Write back, word for word, the lines from the one containing "You are a computer-use agent. The width" to the end of the listing below. Include nothing else, and no pictures.

Content starts

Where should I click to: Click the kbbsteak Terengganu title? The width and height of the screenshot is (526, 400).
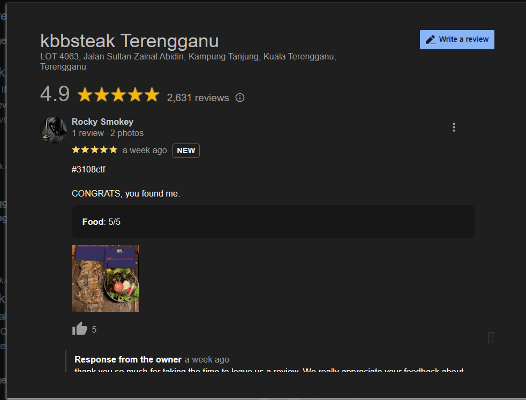click(x=129, y=41)
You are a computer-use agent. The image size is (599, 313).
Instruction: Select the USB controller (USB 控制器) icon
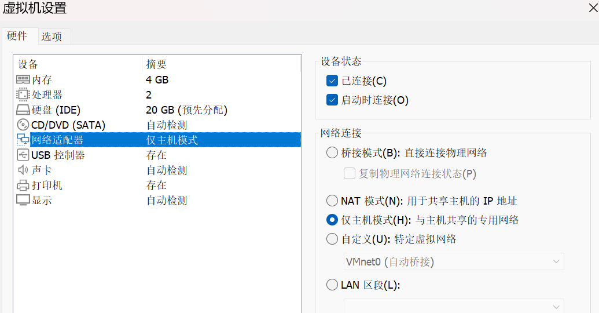(23, 155)
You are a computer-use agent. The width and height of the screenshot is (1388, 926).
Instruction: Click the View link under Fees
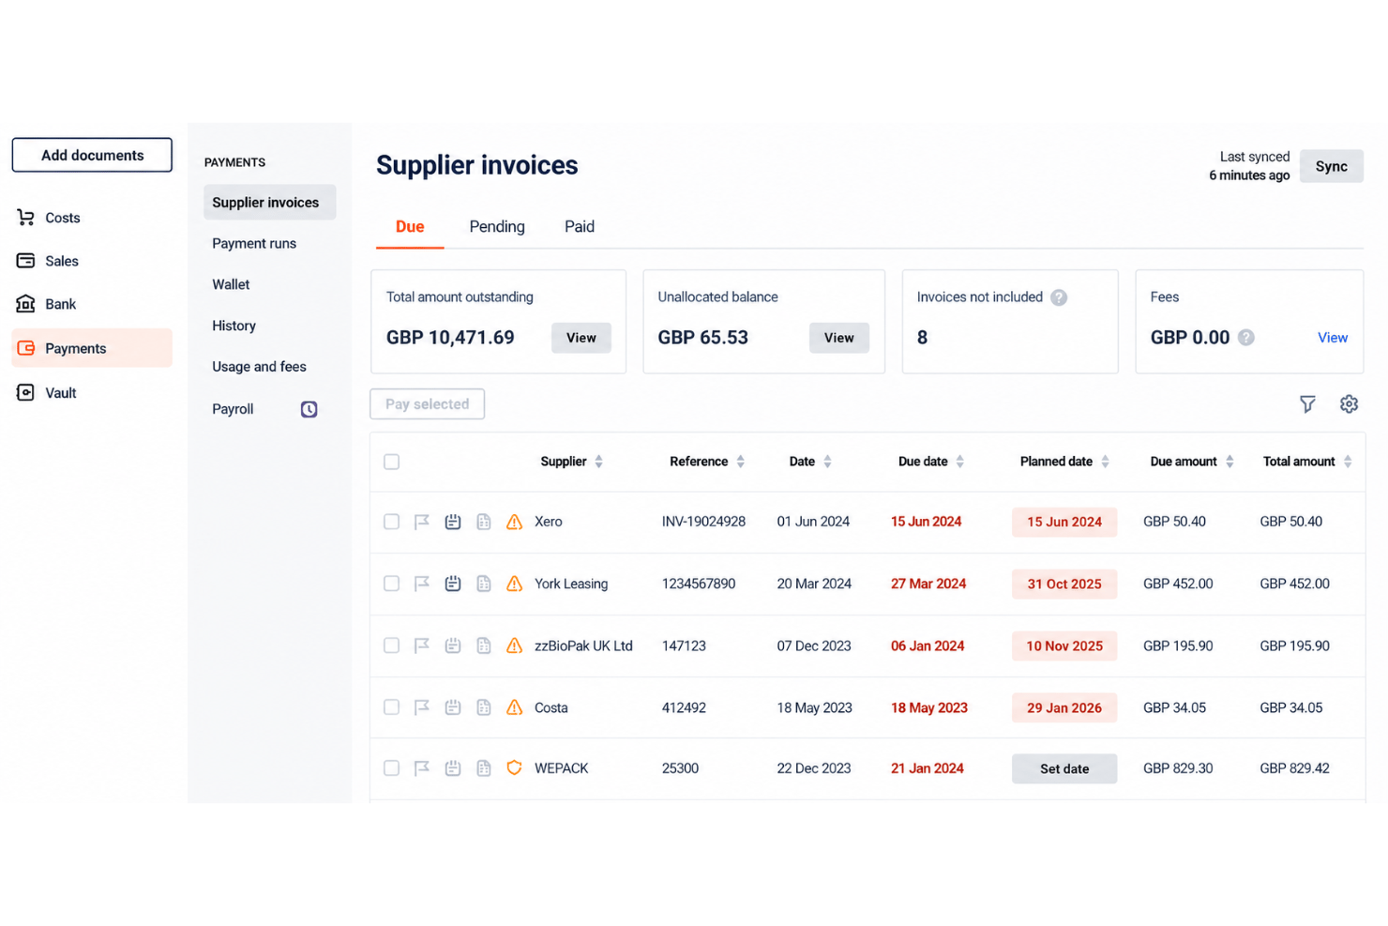(x=1333, y=338)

Content ends

## ANSWER FOR THIS EXERCISE
You are a computer-use agent. The width and height of the screenshot is (1388, 926).
Instruction: Click the View link under Fees
(x=1333, y=338)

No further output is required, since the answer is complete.